Data records:
★ ★ ★ ★ ★

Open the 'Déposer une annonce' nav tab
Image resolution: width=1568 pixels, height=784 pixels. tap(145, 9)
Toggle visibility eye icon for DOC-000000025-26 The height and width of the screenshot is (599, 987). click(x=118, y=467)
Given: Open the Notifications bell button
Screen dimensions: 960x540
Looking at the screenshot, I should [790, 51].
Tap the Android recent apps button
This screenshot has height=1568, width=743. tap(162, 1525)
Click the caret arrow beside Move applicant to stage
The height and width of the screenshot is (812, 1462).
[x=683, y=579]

★ ★ ★ ★ ★

- _TASK DESCRIPTION_
Using the data above, restate word for word the lines from its opening line through the line that contains "Given: Open the Notifications bell button", and no more.

- _ANSWER TO THE EXERCISE_
Open the 'Déposer une annonce' nav tab
Image resolution: width=1568 pixels, height=784 pixels. tap(145, 9)
Toggle visibility eye icon for DOC-000000025-26 The height and width of the screenshot is (599, 987). click(x=118, y=467)
Given: Open the Notifications bell button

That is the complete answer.